The drug targets a protein STAT3 which triggers genes to cause the multiplication of CLL cancer cells. In a small trial of only 16 CLL patients who had progressed disease and for whom the other medications were not stopping the progression, 8 of the patients had a good result in which the CLL progression was stopped for a while. Dr Brown and a co worker Dr David Frank feel that the low doses used in this study of Pyrimethamine could likely be increased with a longer lasting effect. Dr Brown is thinking that it might ehnance the results in combination with the other targeted theraputics now being used to treat CLL. More research of course needs to be done.
Its too early to know if this can impact many of us, but certainly anything new that can help in any way is a good thing. From Dr Brown's final comments in the article, I can see that she feels the big promise would be in combination with the other Novel Targeted Therapeutics, and of course that would mean multiple trial studies if they ever get underway. Anything that can stop the multiplication of the CLL mutated white cells would help in all cases; at least, I would think so.
Agreed! I wonder if the future (and my future) is a series of drugs or large combinations, or both. But regardless, knowing that no one drug will likely last me forever (I am 57 now), the more in the pipeline the better!
This is certainly interesting. What I would like to know is could this help patients just after diagnosis? Or those in the very early stages of the disease. If it could delay treatment just by a few years that would be a huge win.
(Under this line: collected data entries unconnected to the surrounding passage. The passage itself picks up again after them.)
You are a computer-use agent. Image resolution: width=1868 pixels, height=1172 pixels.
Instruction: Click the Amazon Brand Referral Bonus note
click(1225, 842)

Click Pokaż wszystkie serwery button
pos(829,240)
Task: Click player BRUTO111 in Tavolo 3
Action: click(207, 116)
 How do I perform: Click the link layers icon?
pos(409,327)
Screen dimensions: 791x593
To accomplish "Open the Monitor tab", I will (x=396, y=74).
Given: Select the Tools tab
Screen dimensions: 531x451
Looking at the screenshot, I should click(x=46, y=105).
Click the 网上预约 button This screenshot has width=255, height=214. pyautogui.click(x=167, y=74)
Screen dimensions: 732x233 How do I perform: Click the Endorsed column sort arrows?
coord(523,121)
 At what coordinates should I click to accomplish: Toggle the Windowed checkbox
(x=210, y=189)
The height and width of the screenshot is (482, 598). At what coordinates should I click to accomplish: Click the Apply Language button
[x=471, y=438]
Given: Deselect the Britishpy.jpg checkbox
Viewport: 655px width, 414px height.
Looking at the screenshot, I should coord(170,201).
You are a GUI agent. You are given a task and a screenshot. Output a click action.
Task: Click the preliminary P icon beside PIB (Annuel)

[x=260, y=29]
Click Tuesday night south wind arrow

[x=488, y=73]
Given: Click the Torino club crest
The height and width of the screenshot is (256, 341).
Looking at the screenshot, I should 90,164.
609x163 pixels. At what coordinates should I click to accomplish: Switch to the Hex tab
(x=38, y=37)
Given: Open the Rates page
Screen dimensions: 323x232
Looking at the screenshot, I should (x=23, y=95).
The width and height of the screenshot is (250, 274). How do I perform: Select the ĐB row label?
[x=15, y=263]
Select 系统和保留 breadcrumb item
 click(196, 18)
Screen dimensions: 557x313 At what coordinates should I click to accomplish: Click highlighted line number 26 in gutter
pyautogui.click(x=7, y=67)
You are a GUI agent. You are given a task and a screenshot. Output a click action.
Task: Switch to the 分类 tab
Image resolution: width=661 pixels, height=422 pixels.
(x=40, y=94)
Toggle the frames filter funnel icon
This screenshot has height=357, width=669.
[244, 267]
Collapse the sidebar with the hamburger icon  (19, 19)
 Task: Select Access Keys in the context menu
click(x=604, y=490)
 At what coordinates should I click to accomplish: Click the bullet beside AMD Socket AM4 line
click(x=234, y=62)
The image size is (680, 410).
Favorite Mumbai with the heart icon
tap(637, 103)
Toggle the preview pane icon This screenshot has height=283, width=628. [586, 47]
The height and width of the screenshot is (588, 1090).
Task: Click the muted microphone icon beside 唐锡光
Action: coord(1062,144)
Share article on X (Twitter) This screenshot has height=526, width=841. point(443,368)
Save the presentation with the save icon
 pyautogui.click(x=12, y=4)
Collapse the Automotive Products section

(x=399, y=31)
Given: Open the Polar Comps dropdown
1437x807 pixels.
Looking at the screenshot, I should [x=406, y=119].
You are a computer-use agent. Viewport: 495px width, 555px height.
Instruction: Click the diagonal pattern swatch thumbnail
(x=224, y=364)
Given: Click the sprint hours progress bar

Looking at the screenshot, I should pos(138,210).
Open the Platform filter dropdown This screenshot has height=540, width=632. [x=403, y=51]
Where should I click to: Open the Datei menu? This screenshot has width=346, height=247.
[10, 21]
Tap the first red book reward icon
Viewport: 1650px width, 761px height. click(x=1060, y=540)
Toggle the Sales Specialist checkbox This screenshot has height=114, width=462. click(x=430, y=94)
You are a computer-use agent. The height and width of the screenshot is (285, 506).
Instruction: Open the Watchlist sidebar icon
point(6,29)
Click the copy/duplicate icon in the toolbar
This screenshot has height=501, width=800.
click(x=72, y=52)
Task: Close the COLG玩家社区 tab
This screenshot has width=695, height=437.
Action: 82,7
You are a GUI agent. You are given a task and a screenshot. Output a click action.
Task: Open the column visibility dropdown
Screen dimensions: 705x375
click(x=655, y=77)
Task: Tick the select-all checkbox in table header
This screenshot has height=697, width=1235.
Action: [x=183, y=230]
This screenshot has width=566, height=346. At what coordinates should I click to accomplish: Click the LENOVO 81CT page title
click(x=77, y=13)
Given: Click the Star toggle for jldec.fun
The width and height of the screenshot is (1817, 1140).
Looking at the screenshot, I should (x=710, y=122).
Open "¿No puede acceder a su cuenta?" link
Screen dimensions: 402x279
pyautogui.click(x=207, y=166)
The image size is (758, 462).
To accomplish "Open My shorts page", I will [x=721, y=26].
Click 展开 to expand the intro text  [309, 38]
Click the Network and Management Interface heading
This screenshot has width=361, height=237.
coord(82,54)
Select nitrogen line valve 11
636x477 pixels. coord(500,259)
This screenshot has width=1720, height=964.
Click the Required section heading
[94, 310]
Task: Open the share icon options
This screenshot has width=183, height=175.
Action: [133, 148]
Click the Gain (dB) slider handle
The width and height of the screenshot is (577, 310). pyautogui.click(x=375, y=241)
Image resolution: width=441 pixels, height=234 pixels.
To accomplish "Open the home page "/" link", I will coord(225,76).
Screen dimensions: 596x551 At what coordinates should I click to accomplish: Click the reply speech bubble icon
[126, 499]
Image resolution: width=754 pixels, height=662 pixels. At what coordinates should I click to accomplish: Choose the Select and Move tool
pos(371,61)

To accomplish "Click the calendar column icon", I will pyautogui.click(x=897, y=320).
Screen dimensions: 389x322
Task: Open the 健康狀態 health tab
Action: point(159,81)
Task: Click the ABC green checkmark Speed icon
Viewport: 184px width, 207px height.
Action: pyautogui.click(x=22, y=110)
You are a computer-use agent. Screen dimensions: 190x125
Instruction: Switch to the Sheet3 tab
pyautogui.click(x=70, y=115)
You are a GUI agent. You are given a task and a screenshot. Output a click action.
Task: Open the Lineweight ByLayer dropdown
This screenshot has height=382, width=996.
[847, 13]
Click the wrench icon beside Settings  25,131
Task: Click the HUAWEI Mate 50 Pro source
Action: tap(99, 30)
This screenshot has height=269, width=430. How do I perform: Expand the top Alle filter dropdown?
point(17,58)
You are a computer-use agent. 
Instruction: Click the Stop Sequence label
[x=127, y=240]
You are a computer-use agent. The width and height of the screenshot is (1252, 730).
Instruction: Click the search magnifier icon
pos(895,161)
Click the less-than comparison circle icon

With respect to statins, 3D software modeling suggested statins may be helpful. A study done in Manitoba, Canada suggested the type of statins that were associated with lower incidence of CLL. In this case, the statins appear to be preventative on their own, as well as synergistic with venetoclax. My understanding is the 3D software suggested simvastatin could possibly be synergistic with venetoclax, and studies were done to see if large subpopulations on statins did indeed have a lower incidence of CLL that the overall population.
For anyone interested, this software type was developed to help repurpose already existing drugs, and was used in creating the mRNA vaccines (and is nowadays involved heavily in new drug development). Once scientists know a chemical pathway involved in a disease state, the various enzymes/receptor sites are looked at, for easy-to-access,or something unique (spike protein in the case of Covid, enzymes key to cancer cells in the case of, say, BTK inhibitors) about it. A three dimension model is ascertained, this model structure is loaded into a computer, and compared with the 3D structure of thousands of known drugs. It's how the early interest in ivermectin and hydroxychloroquine arose for treating Covid. And how older drugs already used for other things, are being looked at for new uses.